** start EXTRACTED RECORDS **

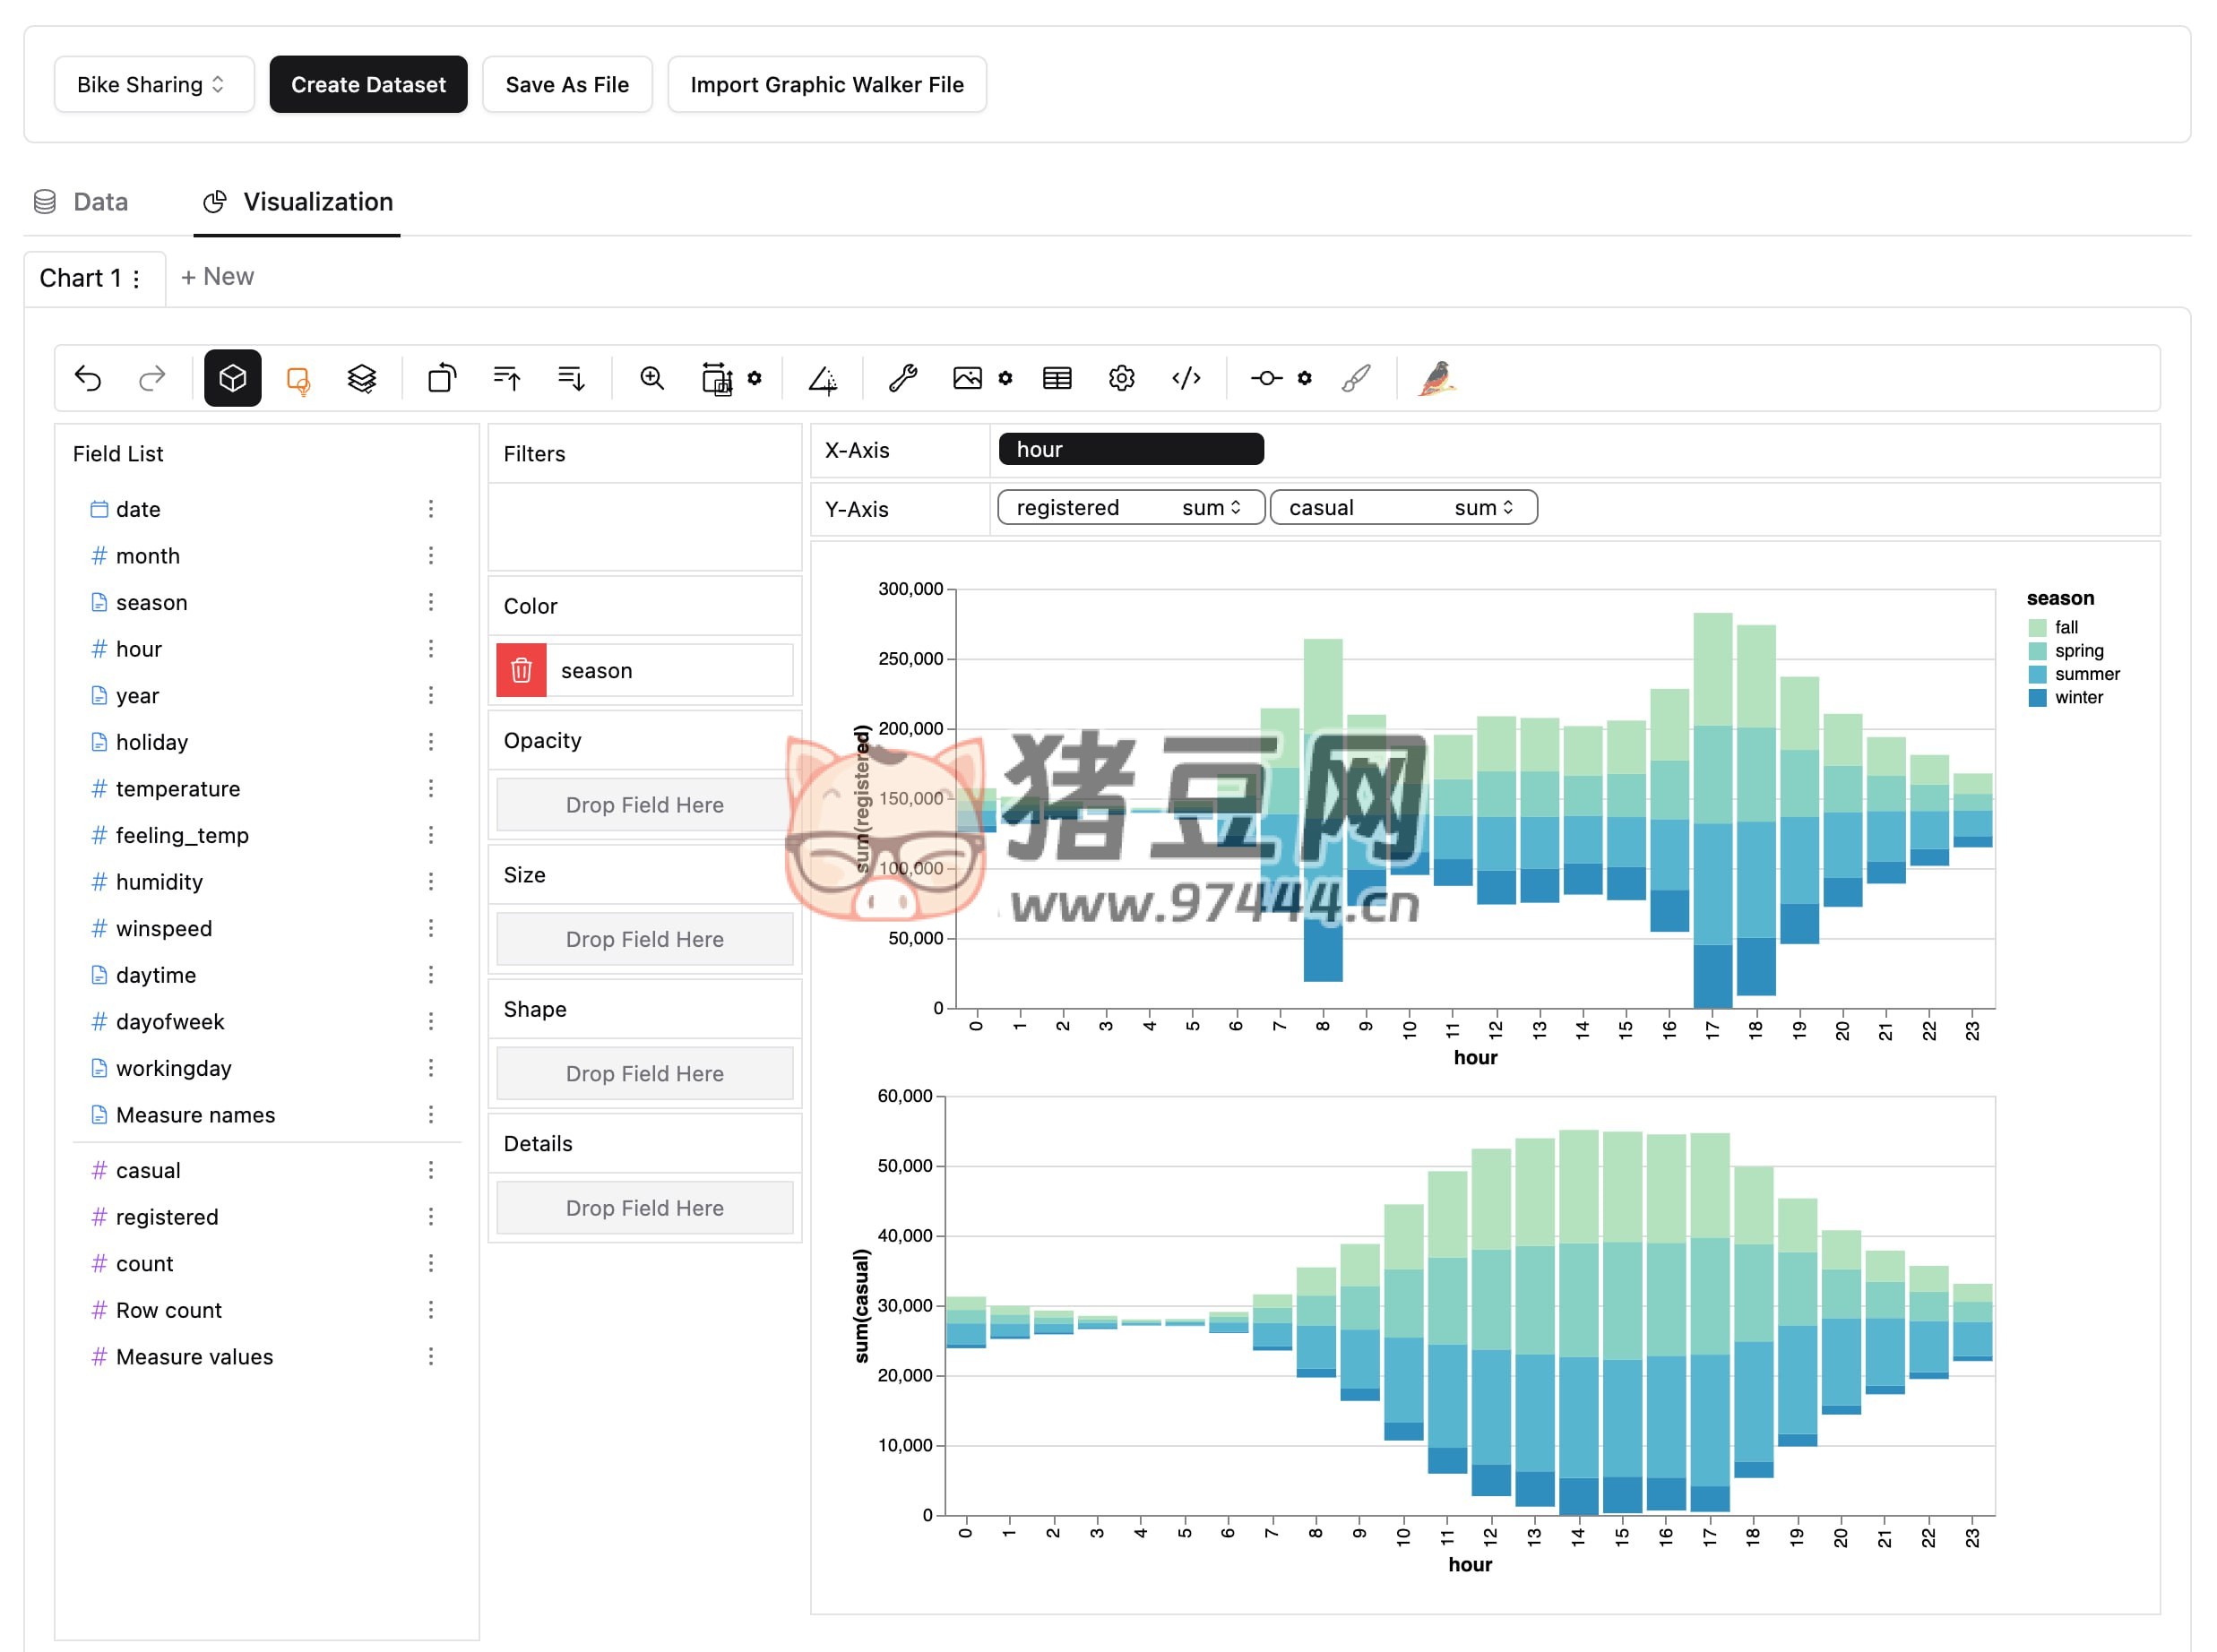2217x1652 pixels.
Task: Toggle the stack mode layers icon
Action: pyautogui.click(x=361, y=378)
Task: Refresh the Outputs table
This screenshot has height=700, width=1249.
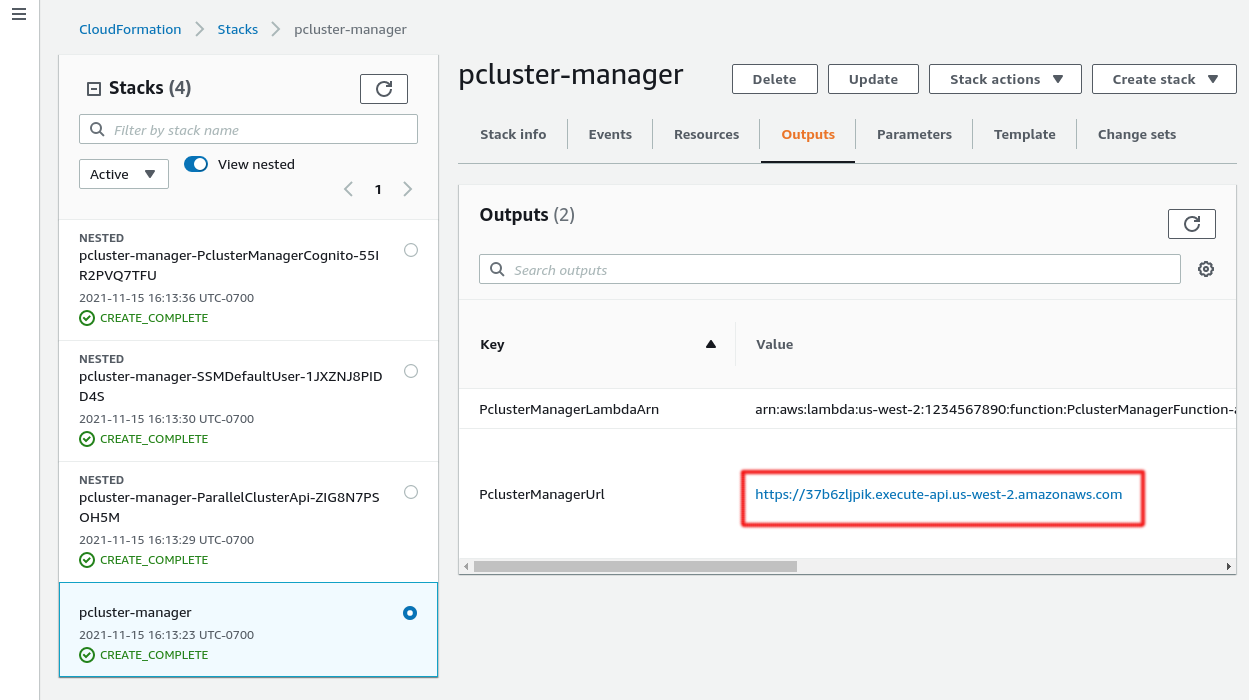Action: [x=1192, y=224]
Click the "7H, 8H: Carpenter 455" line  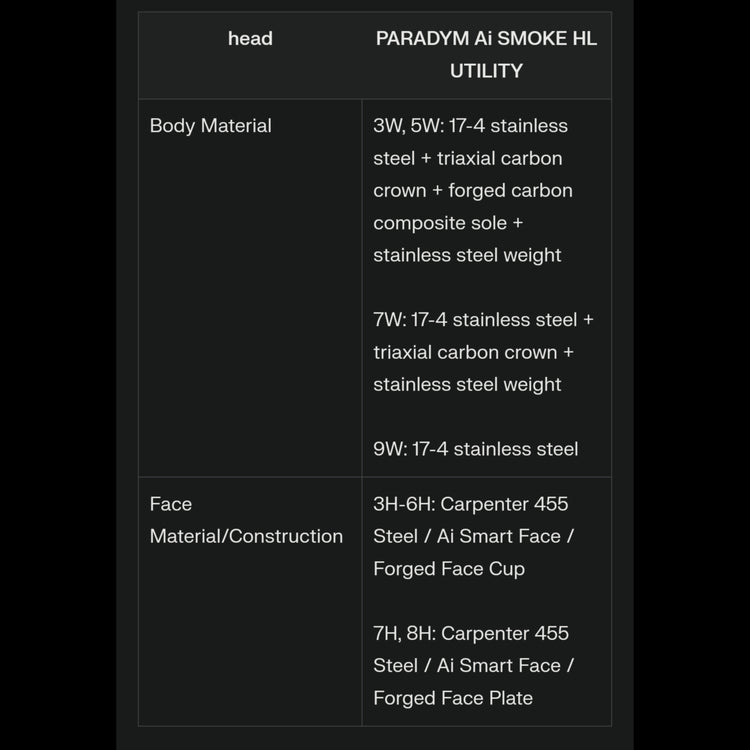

** end EXTRACTED RECORDS **

→ **AIM**: Please rewrite all of the material above with "Refresh" replaced by "Update" and everything else unchanged, leaving out the pictures.

→ **IN RESPONSE**:
2217x1652 pixels.
Task: Toggle the stack mode layers icon
Action: pyautogui.click(x=361, y=378)
Task: Update the Outputs table
This screenshot has height=700, width=1249.
Action: [x=1192, y=224]
Click the "7H, 8H: Carpenter 455" line  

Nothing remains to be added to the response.